Cpu inference - ram increases every iteration

The model I’m running causes memory to increase with every iteration.
to load it I do the following:

def _load_model(model_path):
    model = ModelDef(num_classes=35)
    model.load_state_dict(torch.load(model_path, map_location="cpu"), strict=False)
    return model

to run it I do:

    with torch.no_grad():
        input_1_torch = torch.from_numpy(np.float32(input_1)).transpose(1, 2)
        res = _model(input_1_torch)
        output = res.transpose(1, 2).data.numpy() 

If I remove .eval() things get worse. if I remove torch.no_grad() things get worse.
I also used:

    for name, param in model.named_parameters():
        param.requires_grad = False

for extra safety.

I even tried to move to ONNX but I got an error that onnx caffe2 requires an interactive interpreter which I can’t use.

Any help would be very much appreciated.
Thanks Dan


The .data should not be necessary as you’re in a no_grad() block. Same for setting the paremeters not to require gradients.
How do you measure memory usage?
Can you give a bit more context on your code? Does the model save some states by any chance?
Or do you save some outputs for later processing?

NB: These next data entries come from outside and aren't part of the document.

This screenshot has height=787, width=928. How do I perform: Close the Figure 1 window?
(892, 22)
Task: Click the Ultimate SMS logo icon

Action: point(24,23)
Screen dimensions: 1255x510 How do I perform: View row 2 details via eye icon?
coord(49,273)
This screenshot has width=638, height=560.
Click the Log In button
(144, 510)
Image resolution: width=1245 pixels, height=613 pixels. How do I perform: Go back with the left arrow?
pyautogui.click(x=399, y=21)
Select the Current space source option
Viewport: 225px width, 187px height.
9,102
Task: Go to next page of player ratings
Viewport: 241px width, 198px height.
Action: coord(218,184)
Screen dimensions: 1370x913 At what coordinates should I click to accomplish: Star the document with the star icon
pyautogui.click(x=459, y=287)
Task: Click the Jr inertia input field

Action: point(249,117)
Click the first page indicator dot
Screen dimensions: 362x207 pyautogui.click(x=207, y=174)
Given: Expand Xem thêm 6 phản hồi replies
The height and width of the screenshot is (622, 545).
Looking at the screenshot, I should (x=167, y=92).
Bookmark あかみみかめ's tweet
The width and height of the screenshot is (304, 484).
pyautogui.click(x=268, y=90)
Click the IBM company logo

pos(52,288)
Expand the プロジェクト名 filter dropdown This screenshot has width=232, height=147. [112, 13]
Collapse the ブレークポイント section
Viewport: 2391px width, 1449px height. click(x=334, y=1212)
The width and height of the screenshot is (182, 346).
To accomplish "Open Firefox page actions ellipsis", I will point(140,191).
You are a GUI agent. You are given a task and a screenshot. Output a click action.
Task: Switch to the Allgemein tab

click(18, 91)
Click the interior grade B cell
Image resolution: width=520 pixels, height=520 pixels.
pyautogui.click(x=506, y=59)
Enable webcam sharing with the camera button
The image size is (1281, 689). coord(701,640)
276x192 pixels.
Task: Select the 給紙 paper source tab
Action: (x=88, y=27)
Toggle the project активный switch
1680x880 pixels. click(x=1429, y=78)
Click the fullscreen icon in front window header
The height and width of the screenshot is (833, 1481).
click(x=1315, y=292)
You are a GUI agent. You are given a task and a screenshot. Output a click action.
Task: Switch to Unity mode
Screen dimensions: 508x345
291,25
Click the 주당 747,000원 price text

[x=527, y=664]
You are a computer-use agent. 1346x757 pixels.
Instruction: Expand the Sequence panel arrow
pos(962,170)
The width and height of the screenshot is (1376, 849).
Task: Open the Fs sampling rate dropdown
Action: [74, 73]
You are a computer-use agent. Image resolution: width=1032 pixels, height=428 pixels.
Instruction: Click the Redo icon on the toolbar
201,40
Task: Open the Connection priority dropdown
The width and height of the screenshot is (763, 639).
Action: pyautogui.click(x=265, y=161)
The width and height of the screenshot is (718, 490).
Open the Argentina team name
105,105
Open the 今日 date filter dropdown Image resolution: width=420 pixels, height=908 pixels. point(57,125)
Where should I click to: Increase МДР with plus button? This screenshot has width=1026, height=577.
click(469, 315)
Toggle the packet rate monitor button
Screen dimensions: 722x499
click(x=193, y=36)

I removed t".data" and requires_grad = False. No change.
I am measuring memory using ubuntu’s “system monitor” and glances.

I don’t think my code has any states. It has a couple of static variables other than nn.modules.
The model is mostly sequential convolutions, normalizations, multiplications, sums…etc. Nothing too crazy. It’s not an ensemble or GAN or anything like that.
When training I was using a GPU and it would run iterations including validations for days without issues.

This is an example of the first 5 or so iterations. It continues to go up until the process dies from memory issues.

That is unexpected indeed.
Do you think you can provide a small code sample that reproduces the issue?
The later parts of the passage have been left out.